Unboxing

Zum Lieferumfang des A9s gehören das Gerät nebst Ladestation und Adapter-Kabel, eine Fernbedienung und der sogenannte Invisible-Wall-Sender (beides mit Batterien), ein 600 ml großer Staubtank sowie ein 300 ml fassendes Wischmodul mit zwei Mikrofasertüchern, ein zusätzlicher Feinpartikel-Filter, zwei Ersatz-Seitenbürsten, eine V-Borsten-Bürste, ein Reinigungswerkzeug und die Bedienungsanleitung plus Quick-Guide.

Der mit gerade mal 7,6 cm erstaunlich flache Putzroboter aus Aluminium und Kunststoff macht gleich auf den ersten Blick mit seinem schicken Vinyl-Schallplatten Look in Carbon Black einiges her und dabei einen äußerst wertigen Eindruck. Gleiches lässt sich von der mit kuriosen Übersetzungsfehlern gespickten Anleitung zwar nicht sagen, allerdings ist der A9s ziemlich selbsterklärend. Wer das Design nicht mag, kann seinen ZACO übrigens mit allerhand separat erhältlichen Skins auch individuell gestalten.

Wir platzierten gemäß der Anleitung – die uns mit Wortkreationen wie „Staoruhbandevist“ oder „nachzufoüdllernum“ so manches Rätsel aufgibt – zunächst die Ladestation, die im Idealfall links und rechts einen Meter sowie vorne zwei Meter Platz haben sollte. Wie sich im Laufe der Testphase aber zeigen sollte, findet der A9s auch dann stets zuverlässig seine Station, wenn wir diese mit deutlich weniger Seitenabstand zu einer Wand positionierten. Dicker Pluspunkt!

Auf unbekanntem Terrain

Nach dem Einschalten begrüßte uns der kleine Kerl mit einer etwas schwer zu verstehenden weiblichen Stimme und wurde sogleich zum Laden auf die Station gestellt.

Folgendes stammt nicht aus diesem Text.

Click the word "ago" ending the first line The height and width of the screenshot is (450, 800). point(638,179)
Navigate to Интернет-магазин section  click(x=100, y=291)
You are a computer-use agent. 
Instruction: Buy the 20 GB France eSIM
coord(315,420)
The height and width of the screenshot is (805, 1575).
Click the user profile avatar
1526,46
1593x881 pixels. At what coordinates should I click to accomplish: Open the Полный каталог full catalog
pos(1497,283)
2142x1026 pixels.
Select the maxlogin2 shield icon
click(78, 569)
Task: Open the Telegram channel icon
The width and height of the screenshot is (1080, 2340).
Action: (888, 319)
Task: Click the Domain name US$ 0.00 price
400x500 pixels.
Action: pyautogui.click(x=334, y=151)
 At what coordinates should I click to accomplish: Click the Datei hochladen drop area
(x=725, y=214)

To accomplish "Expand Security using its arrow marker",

Währenddessen beschäftigten wir uns mit der altmodisch anmutenden Fernbedienung, programmierten probehalber den täglichen Putzbeginn und wunderten uns, weshalb man nicht auch einzelne Tage wählen kann. Was das betrifft, wurden wir später aber in der App fündig, mit der sich unter anderem ganz bequem ein wöchentlicher Putzplan festlegen lässt.

Als der A9s dann schließlich seinen ersten Dienst antrat, beeindruckte er sogleich durch seine Geländegängigkeit. Schwellen und hohe Teppiche sind keine Hindernisse für den tapferen Burschen, der zu unserer Überraschung sogar problemlos den Standfuß eines Wäscheständers überwand. Potentielle Störfaktoren wie Kabel, Schnürsenkel und einzelne Socken gilt es im Vorfeld aber natürlich zu sichern. Der fortan von uns "Wall-E" getaufte A9s erfasst den Raum dabei dank einer 360° HD-Kamera, zog von unseren neugierigen Blicken ungerührt seine Zick-Zack-Bahnen verblüffend effektiv durch den äußerst verwinkelten Grundriss, und drang durch seine niedrige Bauweise dabei sogar in Galaxien unter Möbeln vor, die noch nie ein Mensch zuvor gesehen hatte.

Der Staubtank lässt sich im Anschluss ganz einfach entfernen und über den Mülleimer entleeren. Dabei zeigte sich im Laufe der Testwochen immer wieder, wie gründlich die zwei Seitenbürsten in Zusammenarbeit mit der V-förmigen Hauptbürste an der Unterseite des Gerätes arbeiten. Erstaunlich was da alles so zusammenkommt. Sowohl die Seitenbürsten als auch die Hauptbüste, wahlweise mit Gummi-Lammellen oder Borsten, lassen sich einfach abnehmen, um sie (vor allem von langen Haaren) zu reinigen oder ganz auszutauschen. In der App gibt es sogar ein Menü, in dem die Lebenszeit der einzelnen, nachzubestellenden Komponenten in Prozent angegeben wird.